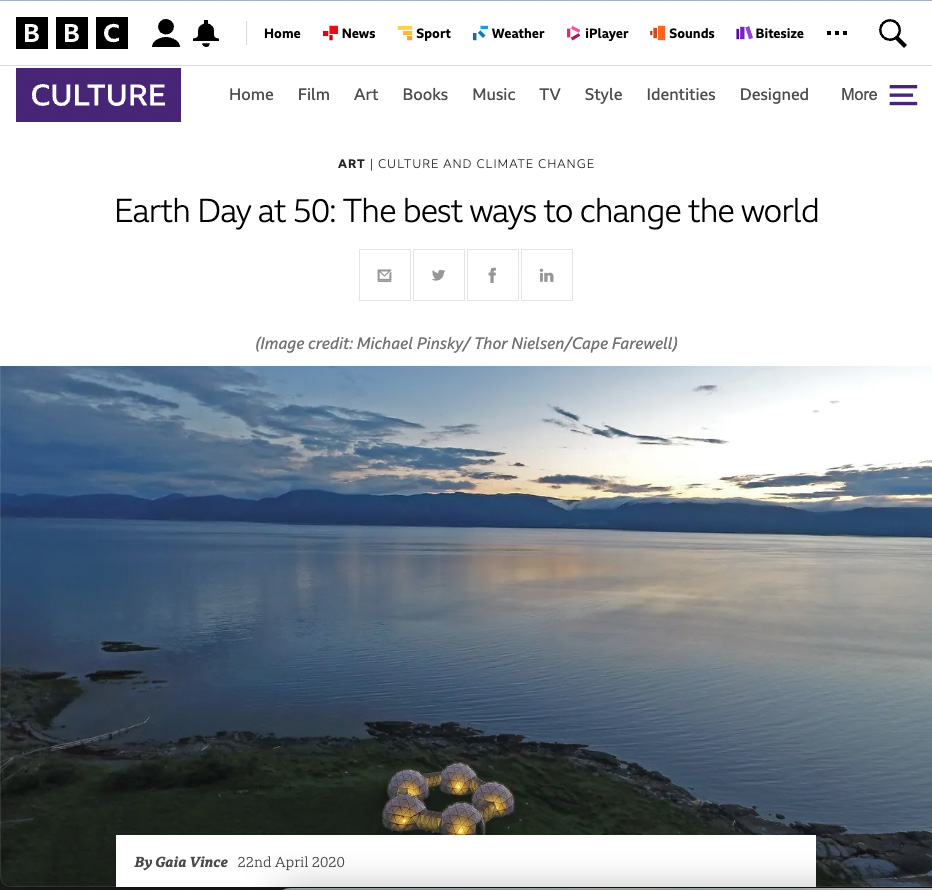Share article on Facebook
Viewport: 932px width, 890px height.
493,275
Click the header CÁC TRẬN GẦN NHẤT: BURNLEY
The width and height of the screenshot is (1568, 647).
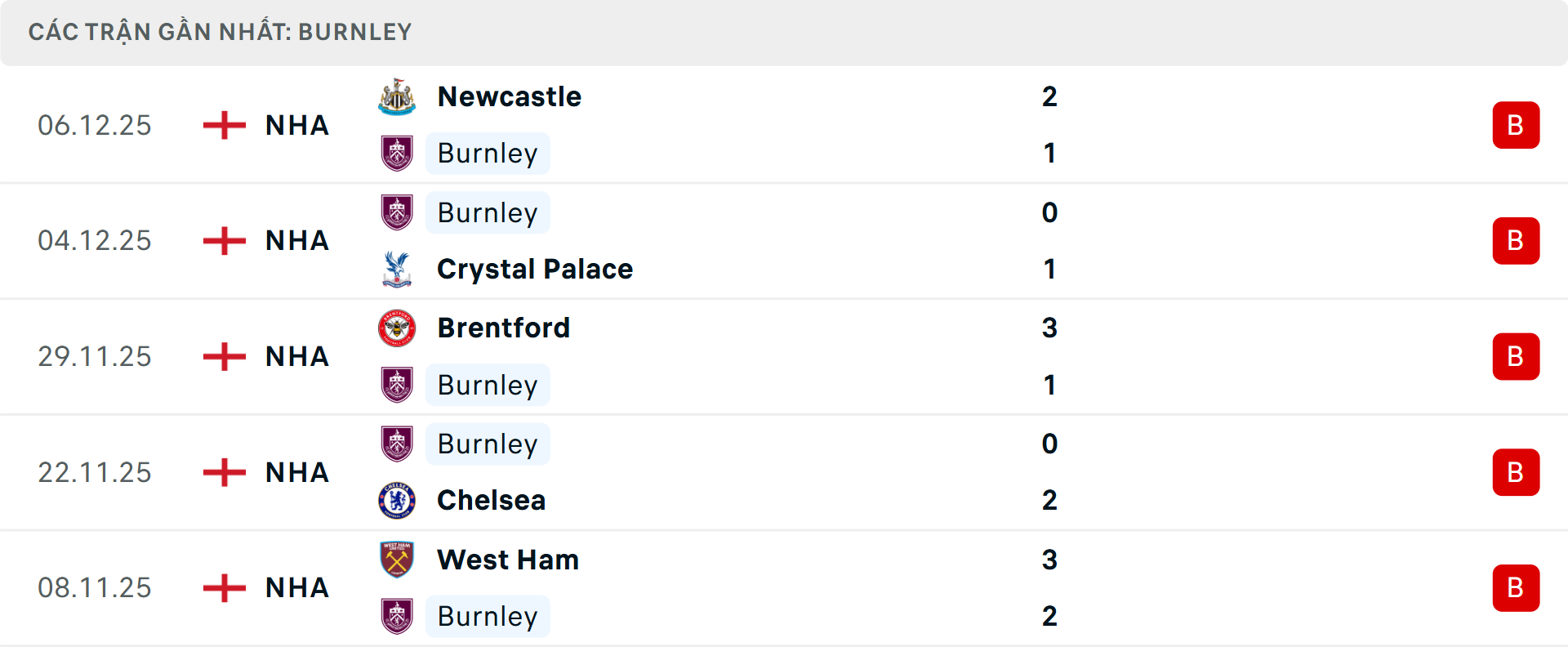(x=222, y=32)
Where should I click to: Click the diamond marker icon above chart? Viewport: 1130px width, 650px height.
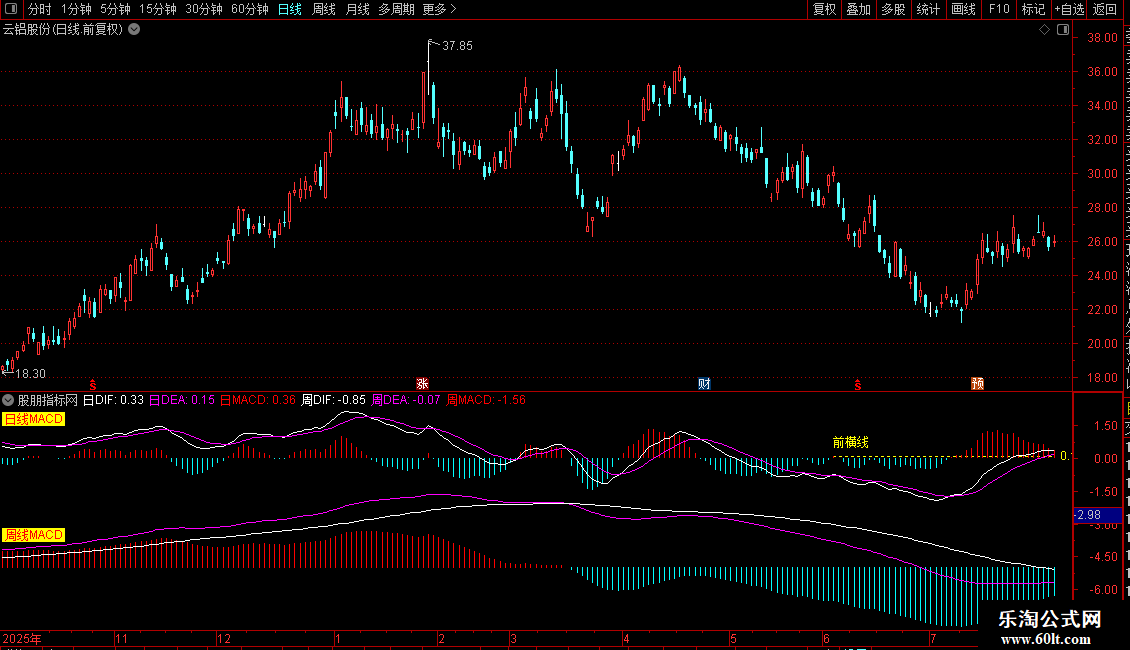(1044, 29)
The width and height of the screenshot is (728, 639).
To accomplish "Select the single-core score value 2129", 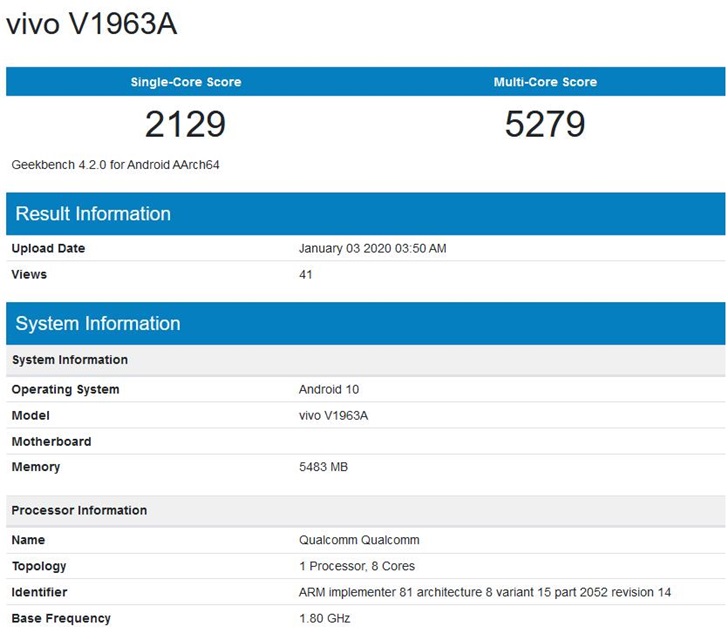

- _Exercise goal_
Give back exactly, and only, the lines from the one holding "Click the header CÁC TRẬN GẦN NHẤT: BURNLEY" through the last line of the entries, with every picture omitted.

- _Answer for this exercise_
Click the header CÁC TRẬN GẦN NHẤT: BURNLEY
The width and height of the screenshot is (1568, 647).
(x=222, y=32)
Where should I click to: Click the diamond marker icon above chart? Viewport: 1130px width, 650px height.
(1044, 29)
The width and height of the screenshot is (728, 639).
To accomplish "Select the single-core score value 2129", 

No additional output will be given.